This week we helped Sheona and Gordon share their story about their son who appears to be the “picture of health” on the outside, but is battling a rare combination of illnesses, which has left doctors scratching their heads.
Dylan Kennedy, six, has already had several major operations in his short life as he battles with a rare heart problem called Tetralogy of Fallots. The congenital heart defect involves four anatomical abnormalities in the heart. It causes a low oxygenation of blood, with symptoms including a heart murmur and delayed growth and development. But Dylan is also suffering from pulmonary hypertension, meaning he has fewer branches in his lungs, causing him breathing issues.
The combination of the two illnesses, as well as other health problems has left doctors scratching their heads as it is rare for a child to suffer from both Tetralogy of Fallots and permanent pulmonary hypertension. The youngster from Dumbarton, Dunbartonshire, has undergone genetic testing to try to work out if there are defects in his DNA – and if he is even in his own “category” of genetic illness.
Sheona, 41, said: “Dylan is extremely ill. On the outside to look at him you would never know — he looks the picture of health. “Dylan can walk to school and back, other days he has to take a buggy. “He is asymptomatic.
“It’s difficult knowing when he is getting sicker — that’s the scary thing as a mum.” When Dylan was just 36 hours old doctors discovered he was ill.
Sheona said: “The paediatrician said he had a bit of a heart murmur, and we got a second opinion, thinking it would be fine. “We were asked if we wanted to come to a quiet room and our world fell apart when we knew there was something wrong with our baby.”
Since then, Dylan had open heart surgery both at 16 months old and at three years old, where his pulmonary valve was replaced with a bovine valve. During his first surgery, at Yorkhill Hospital in Glasgow, they repaired a hole in his heart and fixed some other defects.
But afterwards his parents spent a worrying few weeks in hospital as Dylan struggled to get better. They then discovered he had pulmonary hypertension – which sometimes develops temporarily after surgery, but in Dylan’s case was permanent as he had been born with the condition.
Doctors put off doing his second major surgery as they were concerned he would not survive it. Sheona, who is also mum to Sam, nine, and Mikayla, four, said: “He needed another open heart surgery but it was too risky as doctors thought they could lose him on the table.
“He went on for a few more months showing no symptoms of being ill. He was literally losing his life and we would never have known to look at him.”
Doctors eventually decided it was worth the risk and did the operation, warning it would take a long time for Dylan to get back on his feet. His mum said: “We were told months and months of recovery. If we could get him home for Christmas we would be happy, then eight days after the surgery my boy walked off the ward and went home. No one can explain it.”

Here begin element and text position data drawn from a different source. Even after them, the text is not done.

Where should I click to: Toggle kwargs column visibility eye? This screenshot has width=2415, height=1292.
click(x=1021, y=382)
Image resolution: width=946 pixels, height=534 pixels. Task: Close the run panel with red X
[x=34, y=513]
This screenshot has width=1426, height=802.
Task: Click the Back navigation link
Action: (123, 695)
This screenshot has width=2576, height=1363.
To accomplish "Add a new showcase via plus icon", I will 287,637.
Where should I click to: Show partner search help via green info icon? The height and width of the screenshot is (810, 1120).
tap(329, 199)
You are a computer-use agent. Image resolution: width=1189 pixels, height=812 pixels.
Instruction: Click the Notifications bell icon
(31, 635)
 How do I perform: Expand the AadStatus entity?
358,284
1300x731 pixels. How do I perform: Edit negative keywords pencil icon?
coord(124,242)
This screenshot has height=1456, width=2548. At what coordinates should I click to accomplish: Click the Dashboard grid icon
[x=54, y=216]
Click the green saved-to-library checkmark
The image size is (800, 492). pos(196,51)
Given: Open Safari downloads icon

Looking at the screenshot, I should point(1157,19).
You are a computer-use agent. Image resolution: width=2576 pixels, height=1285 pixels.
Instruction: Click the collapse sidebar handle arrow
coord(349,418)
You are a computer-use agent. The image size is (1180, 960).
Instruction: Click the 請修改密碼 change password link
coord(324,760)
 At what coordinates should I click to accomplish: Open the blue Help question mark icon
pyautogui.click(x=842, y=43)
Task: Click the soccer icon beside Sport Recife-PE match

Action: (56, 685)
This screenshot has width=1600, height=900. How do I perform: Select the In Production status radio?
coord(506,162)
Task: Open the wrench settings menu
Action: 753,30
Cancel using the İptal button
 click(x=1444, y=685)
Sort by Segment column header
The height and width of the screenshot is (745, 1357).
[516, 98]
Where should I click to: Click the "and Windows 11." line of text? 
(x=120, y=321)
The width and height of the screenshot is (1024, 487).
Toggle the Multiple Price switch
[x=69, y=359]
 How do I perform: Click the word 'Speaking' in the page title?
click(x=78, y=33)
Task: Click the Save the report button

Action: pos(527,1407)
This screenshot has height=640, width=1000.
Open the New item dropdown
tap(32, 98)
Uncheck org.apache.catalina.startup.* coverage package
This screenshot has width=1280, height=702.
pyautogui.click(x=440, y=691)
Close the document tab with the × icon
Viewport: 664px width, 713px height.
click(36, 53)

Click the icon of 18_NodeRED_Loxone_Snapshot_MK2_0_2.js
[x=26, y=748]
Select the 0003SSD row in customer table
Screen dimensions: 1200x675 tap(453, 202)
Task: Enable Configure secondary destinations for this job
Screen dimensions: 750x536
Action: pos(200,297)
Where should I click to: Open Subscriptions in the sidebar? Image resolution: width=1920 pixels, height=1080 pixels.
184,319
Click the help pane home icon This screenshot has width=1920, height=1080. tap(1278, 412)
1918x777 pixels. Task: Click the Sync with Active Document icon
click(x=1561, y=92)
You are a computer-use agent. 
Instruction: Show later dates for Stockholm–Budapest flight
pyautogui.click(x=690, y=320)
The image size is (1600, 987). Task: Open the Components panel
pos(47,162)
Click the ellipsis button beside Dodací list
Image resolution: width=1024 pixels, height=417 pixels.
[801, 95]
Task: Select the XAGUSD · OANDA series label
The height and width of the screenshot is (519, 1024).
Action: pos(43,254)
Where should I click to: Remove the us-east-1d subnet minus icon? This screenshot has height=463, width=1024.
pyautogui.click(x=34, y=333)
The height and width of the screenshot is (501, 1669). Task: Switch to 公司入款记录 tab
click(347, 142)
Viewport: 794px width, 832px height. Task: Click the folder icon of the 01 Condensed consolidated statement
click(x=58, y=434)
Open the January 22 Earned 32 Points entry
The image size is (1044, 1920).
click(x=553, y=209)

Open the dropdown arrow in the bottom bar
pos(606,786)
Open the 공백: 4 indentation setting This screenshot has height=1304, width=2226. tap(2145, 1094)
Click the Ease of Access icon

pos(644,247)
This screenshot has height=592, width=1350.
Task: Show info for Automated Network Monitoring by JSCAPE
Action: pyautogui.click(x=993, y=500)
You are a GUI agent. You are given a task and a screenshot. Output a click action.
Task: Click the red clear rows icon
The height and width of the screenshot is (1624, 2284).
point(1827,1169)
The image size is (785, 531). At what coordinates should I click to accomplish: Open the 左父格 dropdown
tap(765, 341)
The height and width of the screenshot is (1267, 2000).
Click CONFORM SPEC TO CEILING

Three years ago, Dylan, who also struggles with his speech due to a vocal cord paralysis, was put forward for genetic testing to try to explain his illness. Sheona said: “He has so many issues that aren’t linked to Tetralogy of Fallots it could be genetic.
“It’s definitely something but we don’t know what. The geneticist said he had a larger than normal tongue for his mouth and there were other things she could notice facially. “They take a strand of DNA and others and can strip it down to the tiniest defect.
“Three years down the line we have not had any details back. It’s not to say they haven’t found something but he maybe does not fit into a category. “They try to find patients have that similar or the same traits. He may have a unique category of his own. It could take 15 or 20 years down the line before we get a call where they find other people.
“There could be one unique individual with those traits.” Dylan’s parents have no idea what the future holds for their little boy, with the possibility of a pacemaker being fitted, or even having to undergo a double transplant if his heart were to completely fail.
He visits doctors every six months for a check up on his health. Sheona said: “He is starting to realise the seriousness of being unwell. But it’s amazing what he does achieve considering how poorly he is on the inside.
“He doesn’t let it get him down.” After spending so much time at the former Yorkhill Children’s Hospital in Glasgow, Sheona has nothing but praise for the staff. She said: “We hold the staff in that hospital on such a high level. We’ve had nothing but positive care. I can’t say anything bad about them – I idolise them.”
Yorkhill Children’s Charity has launched an appeal to raise funds to help children like Dylan with heart defects. Any money raised in their campaign would go towards buying a #150,000 4D cardiac scanner – one of three at the new Royal Hospital for Children and the first of their kind in the UK. It can diagnose and treat heart conditions more quickly and effectively, even in unborn babies.
Heart defects are the most common problem a baby can be born with. The scanners will be used in three areas of the hospital – intensive care, the catheter laboratory and the main cardiology department.